Zum Beispiel, wenn ein Angehöriger stirbt oder bei einem anderen schweren Schicksalsschlag: Wie kann ich mit einer solchen Situation, die das Leben völlig durcheinander rüttelt, umgehen?
Das ist meist ein langer Prozess. Zuerst heißt es einmal, sich zu erlauben, die verschiedensten Gefühle wie Wut, Angst oder Ohnmacht zu spüren, also „im emotionalen Schlamassel anzukommen“. In dem Maße, in dem ich ankomme, in dem was ist, kann sich auch etwas verwandeln. Ich sage gerne: „Was ist, das ist. Was ist, darf sein. Und was sein darf, kann sich verwandeln.“ Das ist ein seelisches Grundgesetz. Und das ist auch bei einem Schicksalsschlag so. Ich kann an der Situation selbst nichts ändern. Aber wenn ich das Schlamassel fühle, kann ich schauen: Wo gibt es für mich Ressourcen? Und dann scheint mir ein ganz wichtiger Punkt zu sein: Irgendwann dorthin zu gelangen, das Unabänderliche zu akzeptieren. Denn in dem Maß, in dem ich den erlittenen Verlust oder die Einschränkung anzunehmen lerne, kann ich mich wieder für andere Aspekte des Lebens öffnen. Wenn ich mich hingegen auf Dauer an etwas reibe, das ich nicht verändern kann, reibe ich mich auf und werde wund. Oft ist es ein langer Weg, bis man das Geschehene zu akzeptieren lernt. Und es ist auch nicht nur die eigene Kraft, sondern irgendwie immer auch ein Geschenk, wenn ein solches Ja in einem heranreift.

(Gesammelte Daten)
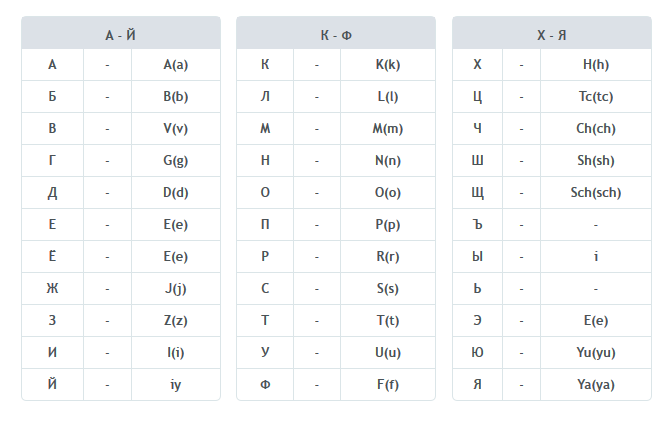The height and width of the screenshot is (432, 659).
Task: Click the J(j) transliteration cell
Action: pyautogui.click(x=175, y=289)
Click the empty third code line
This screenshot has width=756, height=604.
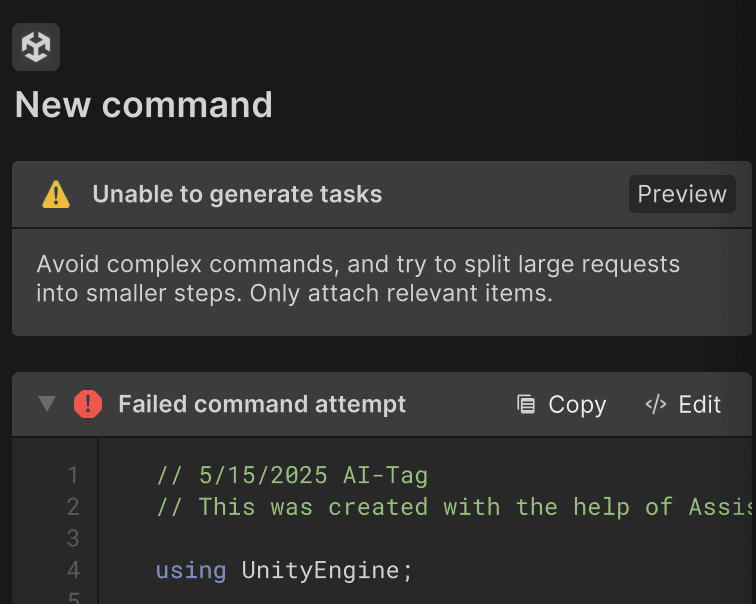tap(400, 539)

Aufgabe A:
Beantworten Sie die folgenden Fragen zum Textausschnitt über Schicksalsschläge.
(i) Welche Gefühle soll man sich zuerst erlauben zu spüren?
(ii) Welche drei Sätze werden als seelisches Grundgesetz bezeichnet?
(iii) Was geschieht, wenn man sich auf Dauer an etwas reibt, das man nicht verändern kann?
Aufgabe B: Geben Sie den Textausschnitt über Schicksalsschläge von „Zum Beispiel, wenn“ bis „durcheinander rüttelt, umgehen?“ wortgetreu wieder.
Aufgabe C:
Entscheiden Sie für jede Aussage, ob sie mit dem Textausschnitt über Schicksalsschläge übereinstimmt, und belegen Sie Ihre Antwort mit einem genauen Zitat.
(i) An der Situation selbst lässt sich etwas ändern.
(ii) Das Geschehene zu akzeptieren gelingt meist schnell.
(iii) Wer den erlittenen Verlust anzunehmen lernt, kann sich wieder für andere Aspekte des Lebens öffnen.

Antwort A:
(i) Wut, Angst oder Ohnmacht.
(ii) „Was ist, das ist. Was ist, darf sein. Und was sein darf, kann sich verwandeln.“
(iii) Man reibt sich auf und wird wund.

Antwort B:
Zum Beispiel, wenn ein Angehöriger stirbt oder bei einem anderen schweren Schicksalsschlag: Wie kann ich mit einer solchen Situation, die das Leben völlig durcheinander rüttelt, umgehen?

Antwort C:
(i) Nein: „Ich kann an der Situation selbst nichts ändern.“
(ii) Nein: „Oft ist es ein langer Weg, bis man das Geschehene zu akzeptieren lernt.“
(iii) Ja: „in dem Maß, in dem ich den erlittenen Verlust oder die Einschränkung anzunehmen lerne, kann ich mich wieder für andere Aspekte des Lebens öffnen“